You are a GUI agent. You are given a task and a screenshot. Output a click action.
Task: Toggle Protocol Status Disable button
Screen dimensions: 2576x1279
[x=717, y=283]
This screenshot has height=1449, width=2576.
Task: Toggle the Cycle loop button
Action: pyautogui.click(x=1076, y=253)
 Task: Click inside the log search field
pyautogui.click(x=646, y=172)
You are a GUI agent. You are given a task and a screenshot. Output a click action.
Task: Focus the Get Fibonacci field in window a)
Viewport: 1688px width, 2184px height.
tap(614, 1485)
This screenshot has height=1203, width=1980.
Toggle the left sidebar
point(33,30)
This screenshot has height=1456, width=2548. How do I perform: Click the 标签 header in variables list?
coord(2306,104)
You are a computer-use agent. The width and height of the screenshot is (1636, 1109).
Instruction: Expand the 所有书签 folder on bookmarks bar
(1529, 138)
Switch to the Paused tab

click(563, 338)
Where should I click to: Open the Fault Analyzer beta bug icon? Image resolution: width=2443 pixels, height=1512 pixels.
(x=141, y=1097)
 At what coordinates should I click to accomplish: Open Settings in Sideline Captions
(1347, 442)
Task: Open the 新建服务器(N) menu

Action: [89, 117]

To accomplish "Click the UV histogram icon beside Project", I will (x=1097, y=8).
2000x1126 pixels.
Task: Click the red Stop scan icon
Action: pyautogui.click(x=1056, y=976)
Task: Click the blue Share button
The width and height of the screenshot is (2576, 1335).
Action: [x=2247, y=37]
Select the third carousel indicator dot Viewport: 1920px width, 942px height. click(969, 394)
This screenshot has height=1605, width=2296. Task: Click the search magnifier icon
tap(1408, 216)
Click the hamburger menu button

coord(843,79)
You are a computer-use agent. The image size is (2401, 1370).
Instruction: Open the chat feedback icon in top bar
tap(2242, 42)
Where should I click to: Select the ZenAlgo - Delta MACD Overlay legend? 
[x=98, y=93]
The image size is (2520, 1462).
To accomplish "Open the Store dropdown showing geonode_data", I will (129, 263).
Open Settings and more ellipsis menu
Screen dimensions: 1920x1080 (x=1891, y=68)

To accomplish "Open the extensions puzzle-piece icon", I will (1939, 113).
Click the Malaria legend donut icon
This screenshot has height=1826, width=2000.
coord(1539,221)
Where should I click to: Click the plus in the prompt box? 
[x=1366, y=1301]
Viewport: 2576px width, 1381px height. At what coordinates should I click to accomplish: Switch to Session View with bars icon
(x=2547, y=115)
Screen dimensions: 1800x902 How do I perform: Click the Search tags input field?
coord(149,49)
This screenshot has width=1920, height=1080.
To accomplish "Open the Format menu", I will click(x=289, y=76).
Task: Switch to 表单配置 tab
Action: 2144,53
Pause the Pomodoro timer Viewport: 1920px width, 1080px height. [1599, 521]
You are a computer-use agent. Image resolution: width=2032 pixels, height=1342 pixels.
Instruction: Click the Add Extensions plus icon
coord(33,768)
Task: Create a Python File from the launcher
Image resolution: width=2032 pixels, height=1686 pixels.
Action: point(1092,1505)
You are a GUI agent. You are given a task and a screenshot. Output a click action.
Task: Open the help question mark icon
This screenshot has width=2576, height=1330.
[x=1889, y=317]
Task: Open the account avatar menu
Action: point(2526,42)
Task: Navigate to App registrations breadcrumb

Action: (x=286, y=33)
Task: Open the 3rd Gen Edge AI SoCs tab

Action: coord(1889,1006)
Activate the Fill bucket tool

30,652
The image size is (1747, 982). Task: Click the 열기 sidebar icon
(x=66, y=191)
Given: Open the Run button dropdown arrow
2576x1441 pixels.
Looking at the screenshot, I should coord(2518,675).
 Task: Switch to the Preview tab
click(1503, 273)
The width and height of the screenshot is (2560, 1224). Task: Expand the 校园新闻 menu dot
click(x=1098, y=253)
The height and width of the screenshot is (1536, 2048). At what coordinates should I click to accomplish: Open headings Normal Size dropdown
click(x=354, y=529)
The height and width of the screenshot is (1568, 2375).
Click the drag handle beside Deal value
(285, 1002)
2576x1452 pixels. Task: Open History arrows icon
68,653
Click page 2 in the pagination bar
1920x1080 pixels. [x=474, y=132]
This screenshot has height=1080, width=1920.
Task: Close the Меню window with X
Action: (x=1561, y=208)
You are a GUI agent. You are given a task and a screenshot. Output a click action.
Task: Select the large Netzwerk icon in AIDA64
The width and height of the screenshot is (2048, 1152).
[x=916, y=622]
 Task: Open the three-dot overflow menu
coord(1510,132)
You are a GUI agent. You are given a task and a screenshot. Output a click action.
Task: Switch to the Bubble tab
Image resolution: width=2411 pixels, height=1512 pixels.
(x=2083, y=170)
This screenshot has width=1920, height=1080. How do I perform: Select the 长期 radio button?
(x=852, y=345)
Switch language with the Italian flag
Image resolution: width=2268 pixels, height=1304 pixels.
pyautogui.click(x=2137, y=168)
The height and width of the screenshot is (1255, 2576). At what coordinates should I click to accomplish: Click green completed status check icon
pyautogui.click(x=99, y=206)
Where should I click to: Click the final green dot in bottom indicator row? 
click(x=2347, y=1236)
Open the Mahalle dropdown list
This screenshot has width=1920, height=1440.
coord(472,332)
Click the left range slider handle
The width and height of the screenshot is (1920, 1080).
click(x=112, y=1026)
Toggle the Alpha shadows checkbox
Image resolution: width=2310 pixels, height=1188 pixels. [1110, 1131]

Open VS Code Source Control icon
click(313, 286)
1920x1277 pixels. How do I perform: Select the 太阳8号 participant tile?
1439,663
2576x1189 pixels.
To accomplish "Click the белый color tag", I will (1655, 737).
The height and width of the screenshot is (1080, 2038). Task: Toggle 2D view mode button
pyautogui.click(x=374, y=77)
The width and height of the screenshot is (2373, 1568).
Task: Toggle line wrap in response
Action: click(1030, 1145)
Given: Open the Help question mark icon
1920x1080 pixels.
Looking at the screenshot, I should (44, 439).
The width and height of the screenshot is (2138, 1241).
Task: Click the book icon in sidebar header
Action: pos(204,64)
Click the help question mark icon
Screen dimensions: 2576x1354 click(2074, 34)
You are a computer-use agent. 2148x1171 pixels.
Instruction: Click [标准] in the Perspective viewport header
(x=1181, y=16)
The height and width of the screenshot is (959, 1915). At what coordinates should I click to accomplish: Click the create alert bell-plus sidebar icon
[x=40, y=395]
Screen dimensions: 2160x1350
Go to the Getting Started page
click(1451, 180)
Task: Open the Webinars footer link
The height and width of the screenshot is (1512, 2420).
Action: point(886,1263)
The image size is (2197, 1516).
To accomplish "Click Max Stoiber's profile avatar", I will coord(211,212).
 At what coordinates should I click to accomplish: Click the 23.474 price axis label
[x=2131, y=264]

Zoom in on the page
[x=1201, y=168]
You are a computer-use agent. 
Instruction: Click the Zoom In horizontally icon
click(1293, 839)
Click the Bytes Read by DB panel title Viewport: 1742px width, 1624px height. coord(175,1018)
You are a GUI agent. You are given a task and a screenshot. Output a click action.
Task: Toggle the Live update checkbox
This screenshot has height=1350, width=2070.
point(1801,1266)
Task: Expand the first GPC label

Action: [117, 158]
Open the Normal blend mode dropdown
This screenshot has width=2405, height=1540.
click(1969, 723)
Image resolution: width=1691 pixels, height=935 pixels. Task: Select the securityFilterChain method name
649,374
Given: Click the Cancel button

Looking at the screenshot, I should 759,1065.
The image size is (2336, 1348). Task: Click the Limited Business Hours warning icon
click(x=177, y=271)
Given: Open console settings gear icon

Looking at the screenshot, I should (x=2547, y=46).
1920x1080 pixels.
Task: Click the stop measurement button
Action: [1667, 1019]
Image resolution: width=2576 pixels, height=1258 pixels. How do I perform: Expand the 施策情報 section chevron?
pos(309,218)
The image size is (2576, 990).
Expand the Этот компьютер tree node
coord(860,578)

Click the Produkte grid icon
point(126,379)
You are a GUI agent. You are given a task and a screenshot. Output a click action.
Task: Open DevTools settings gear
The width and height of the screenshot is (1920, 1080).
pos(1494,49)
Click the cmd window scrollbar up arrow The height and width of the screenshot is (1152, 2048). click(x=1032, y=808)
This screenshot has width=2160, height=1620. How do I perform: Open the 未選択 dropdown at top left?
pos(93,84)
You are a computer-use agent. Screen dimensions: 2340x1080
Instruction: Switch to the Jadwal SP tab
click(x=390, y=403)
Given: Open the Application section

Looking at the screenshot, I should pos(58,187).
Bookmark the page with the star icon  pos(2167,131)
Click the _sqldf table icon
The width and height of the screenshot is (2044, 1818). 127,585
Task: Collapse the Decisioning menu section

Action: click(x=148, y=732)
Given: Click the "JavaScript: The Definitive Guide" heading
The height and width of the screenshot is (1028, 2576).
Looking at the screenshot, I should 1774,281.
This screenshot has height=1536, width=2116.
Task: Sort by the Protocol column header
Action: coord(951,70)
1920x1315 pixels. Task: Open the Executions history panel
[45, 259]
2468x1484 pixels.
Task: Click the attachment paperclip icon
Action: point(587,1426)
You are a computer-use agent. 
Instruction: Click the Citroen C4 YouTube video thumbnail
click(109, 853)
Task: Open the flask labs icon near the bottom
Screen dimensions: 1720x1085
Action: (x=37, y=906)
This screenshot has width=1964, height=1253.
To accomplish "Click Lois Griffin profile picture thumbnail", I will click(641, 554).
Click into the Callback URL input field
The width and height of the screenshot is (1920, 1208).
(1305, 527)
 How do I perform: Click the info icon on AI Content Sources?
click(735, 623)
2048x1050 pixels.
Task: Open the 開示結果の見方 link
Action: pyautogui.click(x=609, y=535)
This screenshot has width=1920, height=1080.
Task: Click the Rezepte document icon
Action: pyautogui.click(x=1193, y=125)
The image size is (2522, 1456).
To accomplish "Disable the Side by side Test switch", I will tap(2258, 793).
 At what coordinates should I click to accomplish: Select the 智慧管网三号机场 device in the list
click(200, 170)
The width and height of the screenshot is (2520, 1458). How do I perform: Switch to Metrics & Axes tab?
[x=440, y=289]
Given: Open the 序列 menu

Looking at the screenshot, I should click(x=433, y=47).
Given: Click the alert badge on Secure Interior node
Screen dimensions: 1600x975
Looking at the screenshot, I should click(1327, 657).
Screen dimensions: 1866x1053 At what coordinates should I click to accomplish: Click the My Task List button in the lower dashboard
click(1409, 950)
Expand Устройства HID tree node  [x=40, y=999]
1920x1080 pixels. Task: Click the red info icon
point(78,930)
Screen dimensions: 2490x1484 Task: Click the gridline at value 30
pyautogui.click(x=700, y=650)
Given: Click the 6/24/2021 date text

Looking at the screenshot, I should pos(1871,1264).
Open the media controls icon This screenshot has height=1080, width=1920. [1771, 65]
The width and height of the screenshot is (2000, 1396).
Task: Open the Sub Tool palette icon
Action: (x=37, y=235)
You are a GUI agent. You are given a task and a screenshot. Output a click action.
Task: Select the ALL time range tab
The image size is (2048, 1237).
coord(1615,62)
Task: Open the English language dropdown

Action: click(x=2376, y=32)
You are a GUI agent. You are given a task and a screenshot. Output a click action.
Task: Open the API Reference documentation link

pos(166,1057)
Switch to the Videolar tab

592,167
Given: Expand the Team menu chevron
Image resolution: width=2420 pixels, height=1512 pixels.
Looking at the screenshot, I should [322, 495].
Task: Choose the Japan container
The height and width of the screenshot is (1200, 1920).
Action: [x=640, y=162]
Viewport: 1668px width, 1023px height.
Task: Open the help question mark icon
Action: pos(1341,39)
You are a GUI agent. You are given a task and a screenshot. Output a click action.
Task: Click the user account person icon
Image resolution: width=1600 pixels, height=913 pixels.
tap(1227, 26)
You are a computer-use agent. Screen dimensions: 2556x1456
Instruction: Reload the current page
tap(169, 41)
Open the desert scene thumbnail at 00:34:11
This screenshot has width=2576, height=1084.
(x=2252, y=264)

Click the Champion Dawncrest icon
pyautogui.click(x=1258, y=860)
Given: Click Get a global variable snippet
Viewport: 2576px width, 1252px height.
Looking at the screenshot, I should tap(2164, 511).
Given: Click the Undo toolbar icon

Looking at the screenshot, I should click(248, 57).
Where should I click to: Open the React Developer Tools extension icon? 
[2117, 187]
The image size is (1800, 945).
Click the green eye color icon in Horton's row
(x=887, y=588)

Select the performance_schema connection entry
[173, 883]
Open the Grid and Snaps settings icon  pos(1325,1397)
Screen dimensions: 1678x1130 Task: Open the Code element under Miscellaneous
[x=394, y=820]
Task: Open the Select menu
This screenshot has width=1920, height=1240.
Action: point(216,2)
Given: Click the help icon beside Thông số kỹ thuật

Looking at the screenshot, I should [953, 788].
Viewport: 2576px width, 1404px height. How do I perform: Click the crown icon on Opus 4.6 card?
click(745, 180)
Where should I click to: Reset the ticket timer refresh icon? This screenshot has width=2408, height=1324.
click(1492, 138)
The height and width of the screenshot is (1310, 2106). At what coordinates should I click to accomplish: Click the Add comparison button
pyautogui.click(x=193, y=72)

────

Take the lines above from the one containing "Click into the Callback URL input field" to the one containing "Task: Choose the Japan container" and retype them exactly, both ends included, with nothing added.

SOLUTION TO THE PROBLEM ->
Click into the Callback URL input field
The width and height of the screenshot is (1920, 1208).
(1305, 527)
 How do I perform: Click the info icon on AI Content Sources?
click(735, 623)
2048x1050 pixels.
Task: Open the 開示結果の見方 link
Action: pyautogui.click(x=609, y=535)
This screenshot has width=1920, height=1080.
Task: Click the Rezepte document icon
Action: pyautogui.click(x=1193, y=125)
The image size is (2522, 1456).
To accomplish "Disable the Side by side Test switch", I will tap(2258, 793).
 At what coordinates should I click to accomplish: Select the 智慧管网三号机场 device in the list
click(200, 170)
The width and height of the screenshot is (2520, 1458). How do I perform: Switch to Metrics & Axes tab?
[x=440, y=289]
Given: Open the 序列 menu

Looking at the screenshot, I should click(x=433, y=47).
Given: Click the alert badge on Secure Interior node
Screen dimensions: 1600x975
Looking at the screenshot, I should click(1327, 657).
Screen dimensions: 1866x1053 At what coordinates should I click to accomplish: Click the My Task List button in the lower dashboard
click(1409, 950)
Expand Устройства HID tree node  [x=40, y=999]
1920x1080 pixels. Task: Click the red info icon
point(78,930)
Screen dimensions: 2490x1484 Task: Click the gridline at value 30
pyautogui.click(x=700, y=650)
Given: Click the 6/24/2021 date text

Looking at the screenshot, I should pos(1871,1264).
Open the media controls icon This screenshot has height=1080, width=1920. [1771, 65]
The width and height of the screenshot is (2000, 1396).
Task: Open the Sub Tool palette icon
Action: (x=37, y=235)
You are a GUI agent. You are given a task and a screenshot. Output a click action.
Task: Select the ALL time range tab
The image size is (2048, 1237).
coord(1615,62)
Task: Open the English language dropdown

Action: click(x=2376, y=32)
You are a GUI agent. You are given a task and a screenshot. Output a click action.
Task: Open the API Reference documentation link

pos(166,1057)
Switch to the Videolar tab

592,167
Given: Expand the Team menu chevron
Image resolution: width=2420 pixels, height=1512 pixels.
Looking at the screenshot, I should [322, 495].
Task: Choose the Japan container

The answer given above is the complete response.